[PROBLEM REQUIREMENTS]:
The full set of records must be set down verbatim.

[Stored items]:
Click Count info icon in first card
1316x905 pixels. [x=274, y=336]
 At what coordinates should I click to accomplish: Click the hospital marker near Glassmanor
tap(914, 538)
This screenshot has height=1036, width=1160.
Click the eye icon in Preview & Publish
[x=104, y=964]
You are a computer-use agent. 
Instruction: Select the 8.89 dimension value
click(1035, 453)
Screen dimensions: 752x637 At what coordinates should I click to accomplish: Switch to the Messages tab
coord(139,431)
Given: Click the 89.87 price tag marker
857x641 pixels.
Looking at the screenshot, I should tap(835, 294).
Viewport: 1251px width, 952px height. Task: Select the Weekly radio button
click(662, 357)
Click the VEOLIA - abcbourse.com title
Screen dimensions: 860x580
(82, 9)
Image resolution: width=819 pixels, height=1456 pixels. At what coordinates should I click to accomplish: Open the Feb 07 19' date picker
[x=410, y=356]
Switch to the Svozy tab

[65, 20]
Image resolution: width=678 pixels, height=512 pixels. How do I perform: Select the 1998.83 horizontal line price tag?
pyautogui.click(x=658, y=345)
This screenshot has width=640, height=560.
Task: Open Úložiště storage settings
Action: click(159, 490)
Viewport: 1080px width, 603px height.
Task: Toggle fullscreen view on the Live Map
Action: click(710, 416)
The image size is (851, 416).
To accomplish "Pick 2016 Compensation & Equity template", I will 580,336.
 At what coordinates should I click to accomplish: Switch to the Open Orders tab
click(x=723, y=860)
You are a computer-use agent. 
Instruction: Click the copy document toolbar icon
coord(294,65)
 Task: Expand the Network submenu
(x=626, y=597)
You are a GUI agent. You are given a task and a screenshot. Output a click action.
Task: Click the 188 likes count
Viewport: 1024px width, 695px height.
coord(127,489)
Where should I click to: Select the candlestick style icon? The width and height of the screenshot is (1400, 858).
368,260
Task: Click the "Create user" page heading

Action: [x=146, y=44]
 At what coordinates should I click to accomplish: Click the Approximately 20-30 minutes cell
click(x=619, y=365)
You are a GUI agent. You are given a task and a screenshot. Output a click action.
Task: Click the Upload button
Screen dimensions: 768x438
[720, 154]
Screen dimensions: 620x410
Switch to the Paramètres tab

[SOLUTION TO THIS PROBLEM]:
Click Count info icon in first card
1316x905 pixels. [x=274, y=336]
 At what coordinates should I click to accomplish: Click the hospital marker near Glassmanor
tap(914, 538)
This screenshot has height=1036, width=1160.
Click the eye icon in Preview & Publish
[x=104, y=964]
You are a computer-use agent. 
Instruction: Select the 8.89 dimension value
click(1035, 453)
Screen dimensions: 752x637 At what coordinates should I click to accomplish: Switch to the Messages tab
coord(139,431)
Given: Click the 89.87 price tag marker
857x641 pixels.
Looking at the screenshot, I should tap(835, 294).
Viewport: 1251px width, 952px height. Task: Select the Weekly radio button
click(662, 357)
Click the VEOLIA - abcbourse.com title
Screen dimensions: 860x580
(82, 9)
Image resolution: width=819 pixels, height=1456 pixels. At what coordinates should I click to accomplish: Open the Feb 07 19' date picker
[x=410, y=356]
Switch to the Svozy tab

[65, 20]
Image resolution: width=678 pixels, height=512 pixels. How do I perform: Select the 1998.83 horizontal line price tag?
pyautogui.click(x=658, y=345)
This screenshot has width=640, height=560.
Task: Open Úložiště storage settings
Action: click(159, 490)
Viewport: 1080px width, 603px height.
Task: Toggle fullscreen view on the Live Map
Action: click(710, 416)
The image size is (851, 416).
To accomplish "Pick 2016 Compensation & Equity template", I will 580,336.
 At what coordinates should I click to accomplish: Switch to the Open Orders tab
click(x=723, y=860)
You are a computer-use agent. 
Instruction: Click the copy document toolbar icon
coord(294,65)
 Task: Expand the Network submenu
(x=626, y=597)
You are a GUI agent. You are given a task and a screenshot. Output a click action.
Task: Click the 188 likes count
Viewport: 1024px width, 695px height.
coord(127,489)
Where should I click to: Select the candlestick style icon? The width and height of the screenshot is (1400, 858).
368,260
Task: Click the "Create user" page heading

Action: [x=146, y=44]
 At what coordinates should I click to accomplish: Click the Approximately 20-30 minutes cell
click(x=619, y=365)
You are a GUI agent. You are given a task and a screenshot. Output a click action.
Task: Click the Upload button
Screen dimensions: 768x438
[720, 154]
Screen dimensions: 620x410
Switch to the Paramètres tab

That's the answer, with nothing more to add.